The Sisters of Mercy arrived in Auckland in 1850 and were the first order of religious sisters to come to New Zealand and began work in health care and education.
The Congregation of Our Lady of the Missions arrived in Napier in 1867.
When Patrick Moran arrived as the first Catholic Bishop of Dunedin in February 1871, he was accompanied by ten Dominican nuns from the Sion Hill Convent, Dublin, and they proceeded to establishing their schools within days of unpacking.
In 1876, the same bishop obtained the services of the Christian Brothers who opened their Dunedin school in that year.
In 1880, the Sisters of St Joseph of Nazareth came from Bathurst to Whanganui where they opened 7 schools between 1880 and 1900.
The Sisters of St Joseph of the Sacred Heart arrived in New Zealand in 1883 and established their first community at Temuka, South Canterbury.
During the next twenty years Mary MacKillop ( St Mary of the Cross ), the founder of that congregation, visited New Zealand four times to support her sisters.
Also Suzanne Aubert who had come to New Zealand in 1860 at the invitation of Bishop Pompallier, and had worked in Auckland and Hawkes Bay established her order the Sisters of Compassion-the first Catholic order founded in New Zealand for women-in Jerusalem in 1892.
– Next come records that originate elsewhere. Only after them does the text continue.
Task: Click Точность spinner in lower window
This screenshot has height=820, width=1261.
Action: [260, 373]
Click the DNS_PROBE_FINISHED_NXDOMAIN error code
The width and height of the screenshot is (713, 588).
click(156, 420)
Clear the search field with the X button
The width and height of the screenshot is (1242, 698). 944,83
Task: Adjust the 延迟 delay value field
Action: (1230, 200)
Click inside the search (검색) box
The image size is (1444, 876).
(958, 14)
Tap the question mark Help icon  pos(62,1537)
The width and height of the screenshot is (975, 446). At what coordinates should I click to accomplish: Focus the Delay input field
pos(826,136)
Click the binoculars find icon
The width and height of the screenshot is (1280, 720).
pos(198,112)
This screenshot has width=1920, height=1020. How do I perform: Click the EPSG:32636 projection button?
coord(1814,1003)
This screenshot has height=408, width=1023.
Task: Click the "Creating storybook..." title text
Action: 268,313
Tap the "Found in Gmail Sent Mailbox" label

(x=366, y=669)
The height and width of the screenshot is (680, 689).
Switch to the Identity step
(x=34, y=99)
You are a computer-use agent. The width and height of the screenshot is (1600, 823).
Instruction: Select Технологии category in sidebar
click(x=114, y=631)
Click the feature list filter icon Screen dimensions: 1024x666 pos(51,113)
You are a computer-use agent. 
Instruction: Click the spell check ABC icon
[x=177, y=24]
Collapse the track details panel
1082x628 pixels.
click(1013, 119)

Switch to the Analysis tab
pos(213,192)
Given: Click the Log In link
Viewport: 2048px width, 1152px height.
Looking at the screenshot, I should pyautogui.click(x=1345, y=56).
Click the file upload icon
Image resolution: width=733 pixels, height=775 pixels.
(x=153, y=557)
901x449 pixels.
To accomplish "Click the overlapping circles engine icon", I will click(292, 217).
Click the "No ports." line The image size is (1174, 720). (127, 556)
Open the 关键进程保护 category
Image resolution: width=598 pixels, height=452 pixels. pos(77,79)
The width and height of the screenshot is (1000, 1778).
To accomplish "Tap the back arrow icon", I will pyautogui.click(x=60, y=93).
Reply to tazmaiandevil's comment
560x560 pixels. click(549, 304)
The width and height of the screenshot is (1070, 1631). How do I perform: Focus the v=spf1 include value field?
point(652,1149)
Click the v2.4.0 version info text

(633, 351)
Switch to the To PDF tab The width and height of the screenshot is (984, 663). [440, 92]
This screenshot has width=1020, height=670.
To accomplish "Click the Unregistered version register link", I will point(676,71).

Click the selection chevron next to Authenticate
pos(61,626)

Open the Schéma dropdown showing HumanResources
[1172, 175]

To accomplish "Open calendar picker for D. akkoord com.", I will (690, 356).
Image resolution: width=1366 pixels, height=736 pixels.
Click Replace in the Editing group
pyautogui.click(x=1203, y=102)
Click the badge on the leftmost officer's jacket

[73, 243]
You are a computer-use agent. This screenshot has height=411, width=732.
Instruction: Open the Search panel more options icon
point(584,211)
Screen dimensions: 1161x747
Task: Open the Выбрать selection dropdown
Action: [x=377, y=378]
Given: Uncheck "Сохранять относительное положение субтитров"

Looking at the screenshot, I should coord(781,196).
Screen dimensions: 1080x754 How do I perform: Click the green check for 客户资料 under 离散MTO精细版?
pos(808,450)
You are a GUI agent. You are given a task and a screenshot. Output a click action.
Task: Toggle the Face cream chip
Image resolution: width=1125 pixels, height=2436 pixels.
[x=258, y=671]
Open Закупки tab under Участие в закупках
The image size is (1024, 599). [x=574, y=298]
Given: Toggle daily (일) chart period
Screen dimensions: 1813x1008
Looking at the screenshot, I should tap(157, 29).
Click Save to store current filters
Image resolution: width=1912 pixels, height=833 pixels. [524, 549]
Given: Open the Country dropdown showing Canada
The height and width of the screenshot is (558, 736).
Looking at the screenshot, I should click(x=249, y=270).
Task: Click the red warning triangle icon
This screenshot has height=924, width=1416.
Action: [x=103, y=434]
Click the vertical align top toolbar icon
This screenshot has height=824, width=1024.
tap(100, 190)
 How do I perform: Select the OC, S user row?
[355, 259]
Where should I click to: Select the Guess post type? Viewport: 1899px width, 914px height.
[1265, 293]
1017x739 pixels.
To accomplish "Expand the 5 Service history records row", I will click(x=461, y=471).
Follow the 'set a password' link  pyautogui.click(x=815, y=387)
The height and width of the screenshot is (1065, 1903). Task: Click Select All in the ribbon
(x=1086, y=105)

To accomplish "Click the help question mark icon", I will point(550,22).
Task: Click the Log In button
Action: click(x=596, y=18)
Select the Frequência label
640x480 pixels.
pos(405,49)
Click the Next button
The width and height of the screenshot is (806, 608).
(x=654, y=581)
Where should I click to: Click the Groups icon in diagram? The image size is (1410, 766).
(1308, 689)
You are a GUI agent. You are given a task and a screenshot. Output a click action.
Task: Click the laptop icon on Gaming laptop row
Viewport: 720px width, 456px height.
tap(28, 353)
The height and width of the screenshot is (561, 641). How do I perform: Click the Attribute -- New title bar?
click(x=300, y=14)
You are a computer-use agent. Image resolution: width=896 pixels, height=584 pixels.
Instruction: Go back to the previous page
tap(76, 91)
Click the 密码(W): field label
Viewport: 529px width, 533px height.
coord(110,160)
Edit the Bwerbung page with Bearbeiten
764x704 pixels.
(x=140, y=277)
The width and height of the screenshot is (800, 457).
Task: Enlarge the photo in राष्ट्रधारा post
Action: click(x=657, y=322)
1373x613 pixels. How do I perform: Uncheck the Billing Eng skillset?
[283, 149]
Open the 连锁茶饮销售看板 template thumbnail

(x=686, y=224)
In 1997 the New Zealand Bishops ’ Conference agreed to support the “ Introduction of the Cause of Suzanne Aubert ”, to begin the process of consideration for her canonisation as a saint by the Church.
In the twentieth century many other orders became established in New Zealand including the Carmelite nuns in Christchurch and Auckland and the Cistercians in Hawkes Bay.